- Given records -
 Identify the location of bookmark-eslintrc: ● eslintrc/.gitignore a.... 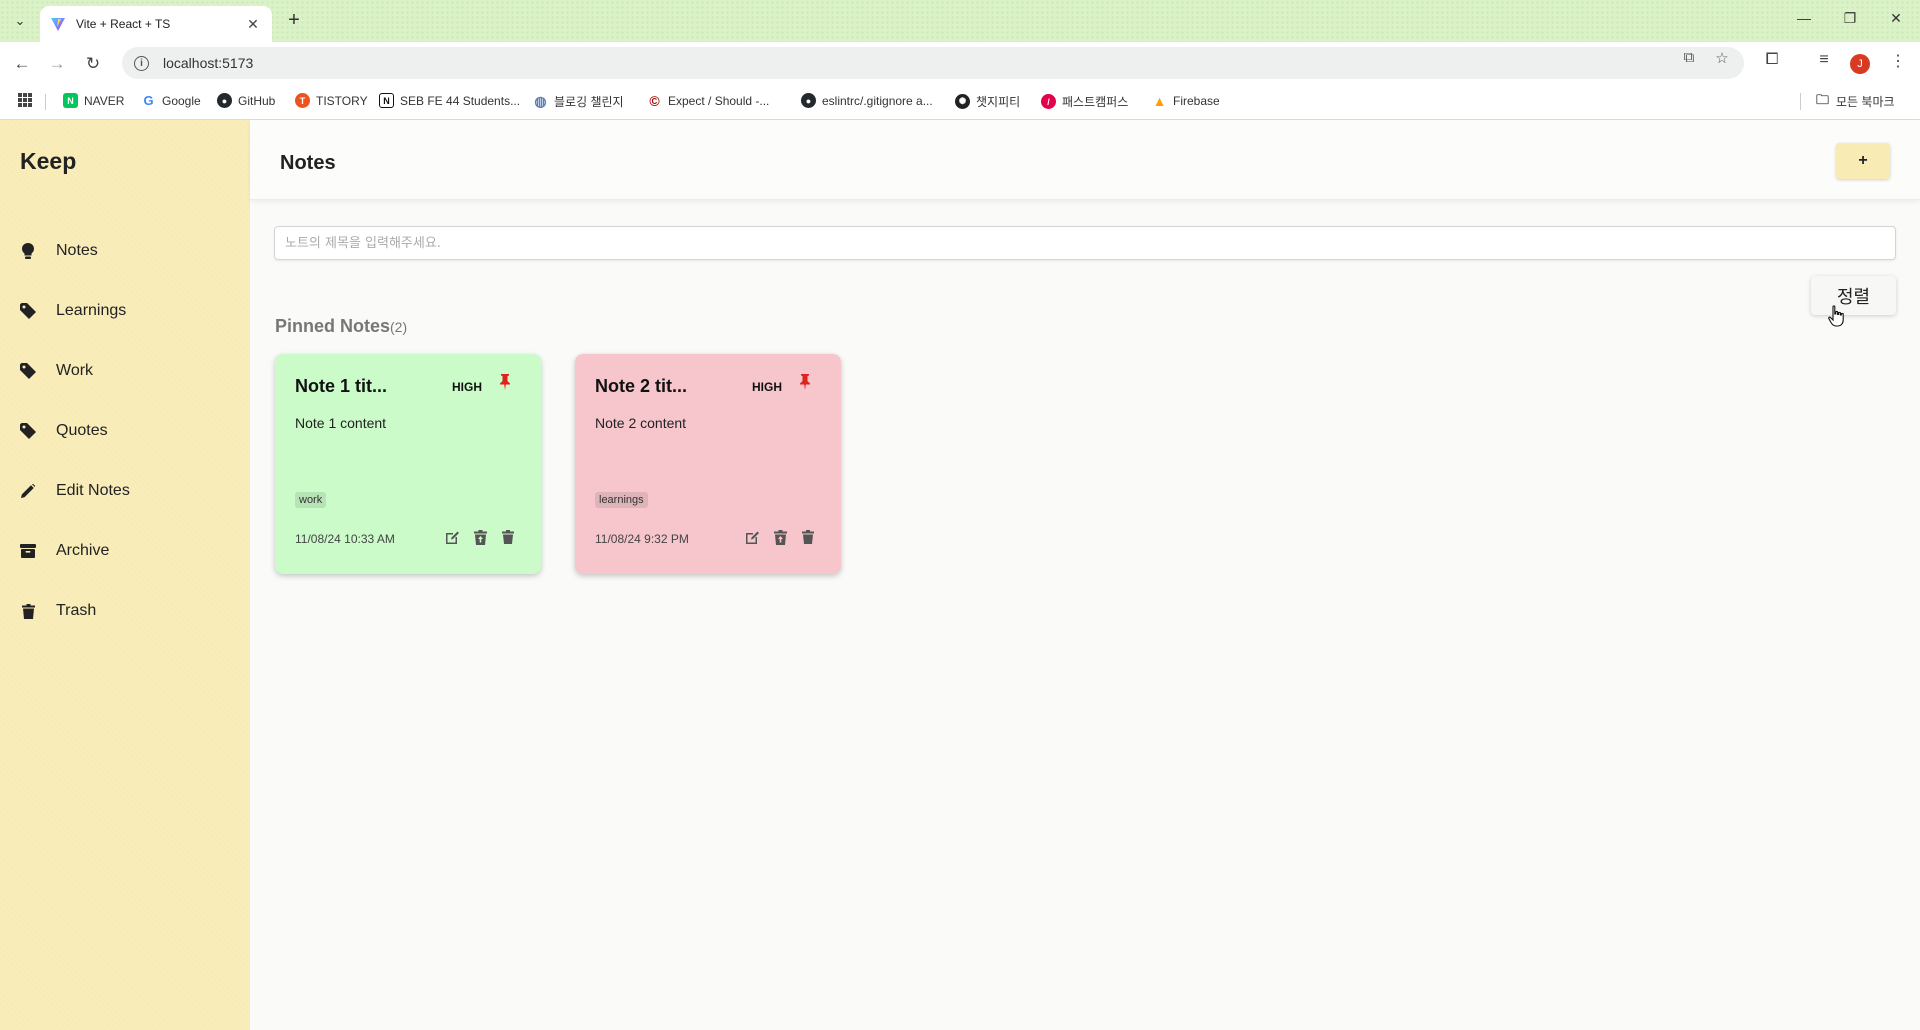
(867, 100).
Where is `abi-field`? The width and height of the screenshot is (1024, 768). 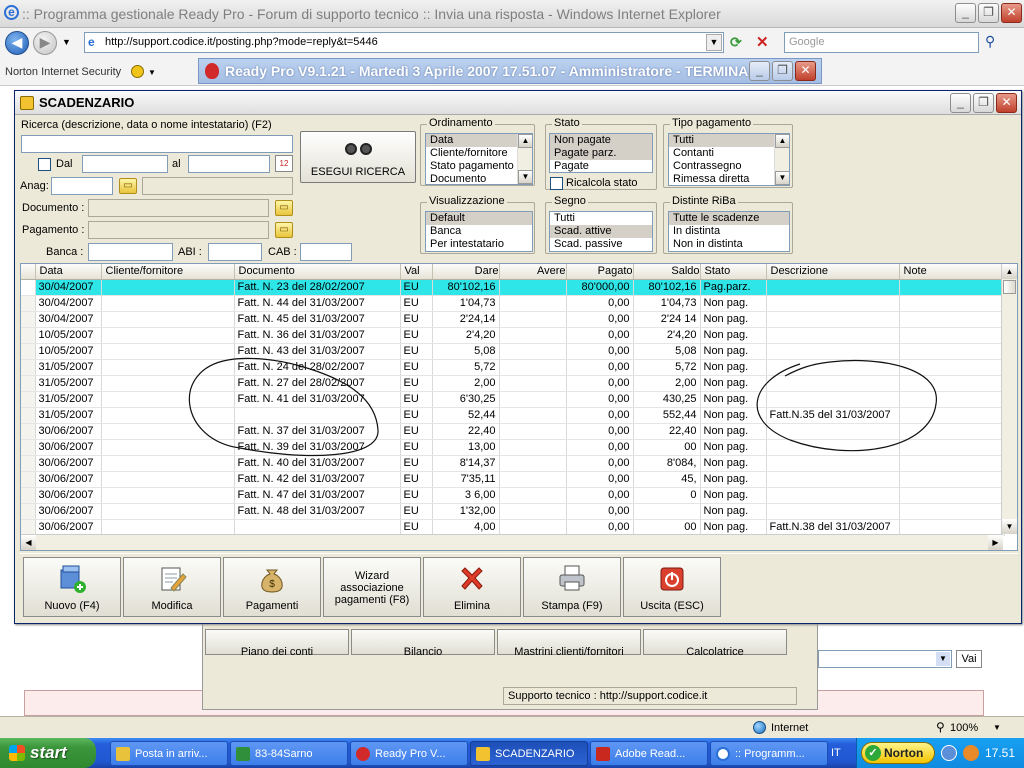 abi-field is located at coordinates (235, 252).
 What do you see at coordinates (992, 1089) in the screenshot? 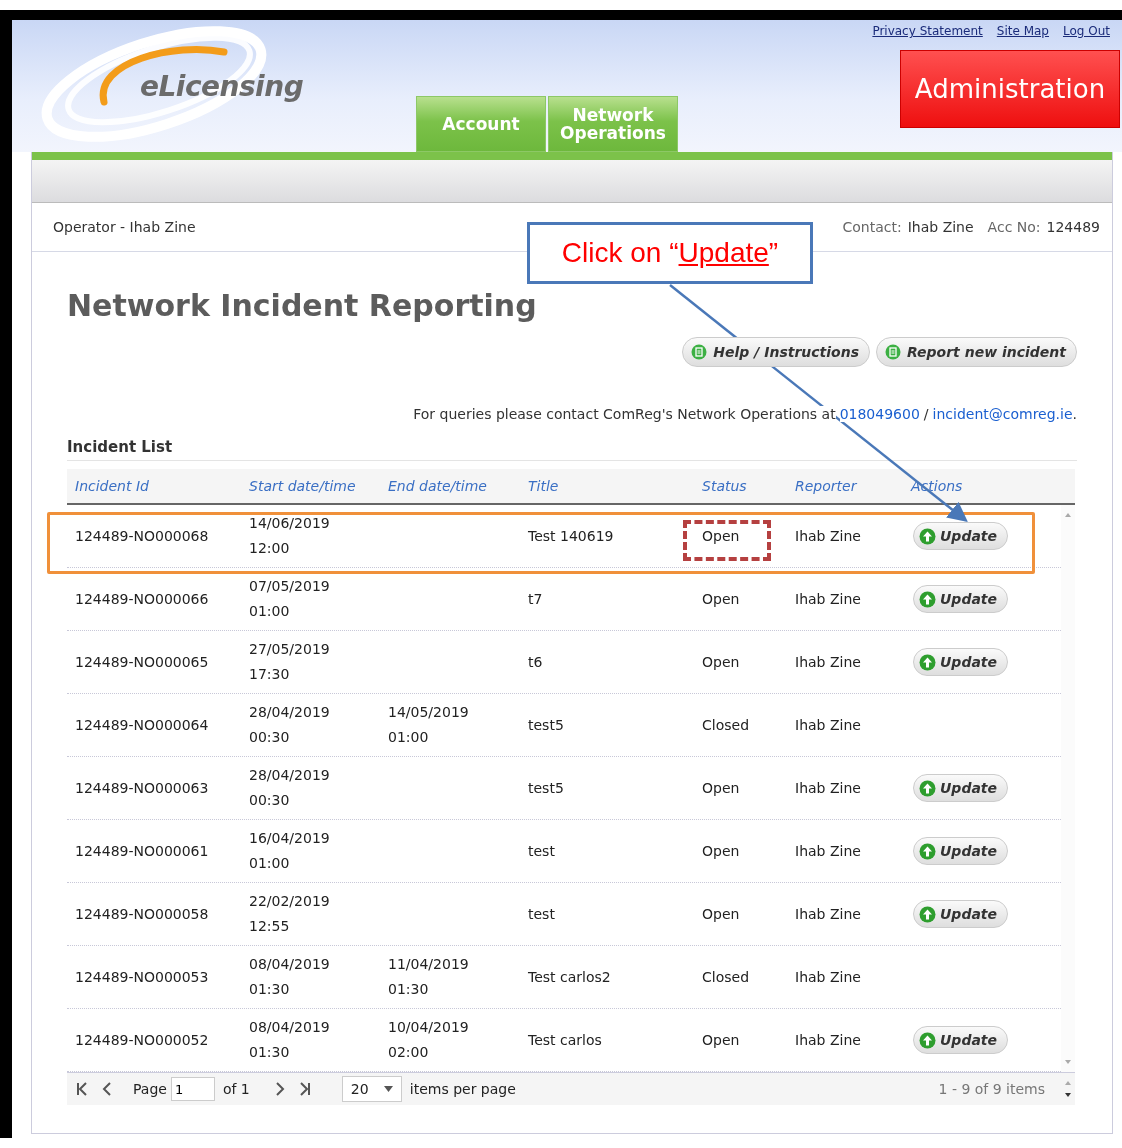
I see `item-count: 1 - 9 of 9 items` at bounding box center [992, 1089].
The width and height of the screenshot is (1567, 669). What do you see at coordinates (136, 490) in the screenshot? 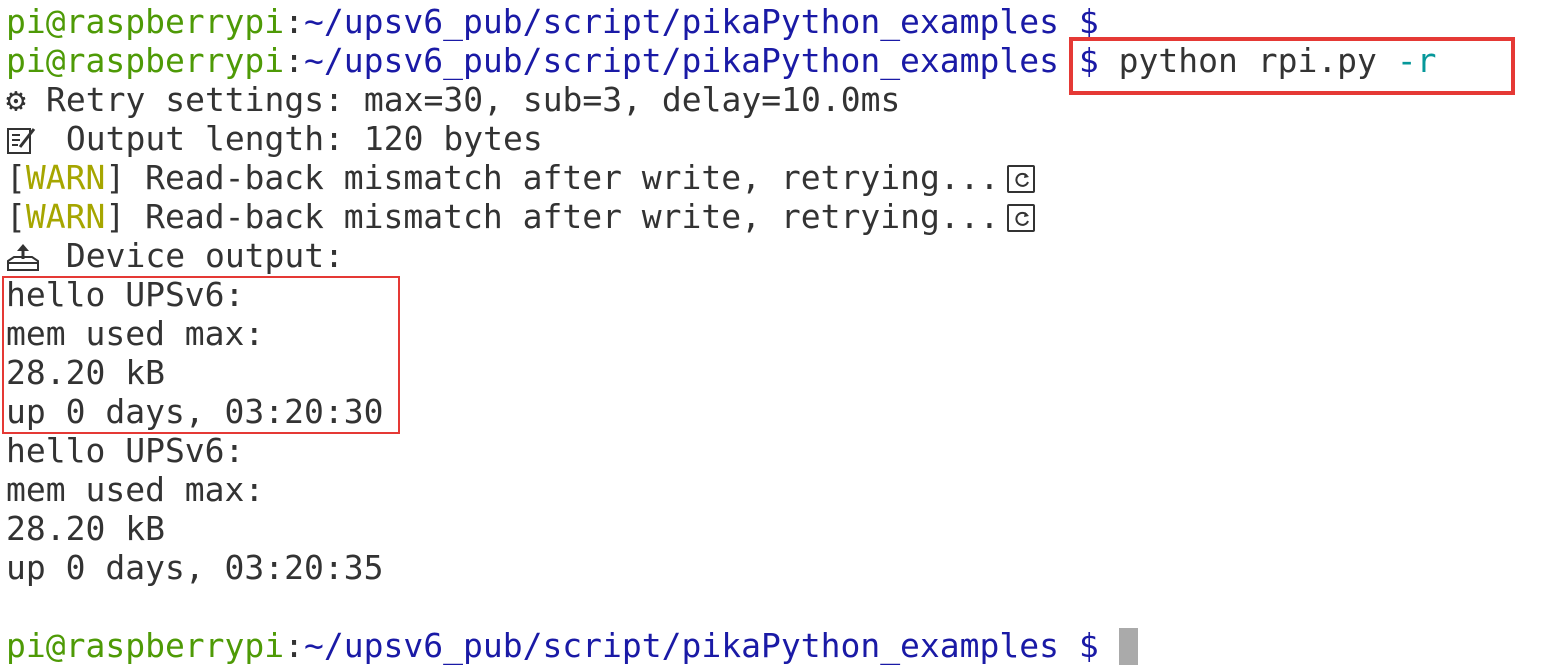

- What the task requires -
Turn the data into a JSON list of strings, one string per line, starting with the line that contains "What do you see at coordinates (992, 1089)" and going on through the last line. Skip blank lines and leave the pictures out.

- Reply to the exercise -
[
  " What do you see at coordinates (992, 1089) in the screenshot? ",
  "I see `item-count: 1 - 9 of 9 items` at bounding box center [992, 1089].",
  "The width and height of the screenshot is (1567, 669). What do you see at coordinates (136, 490) in the screenshot? "
]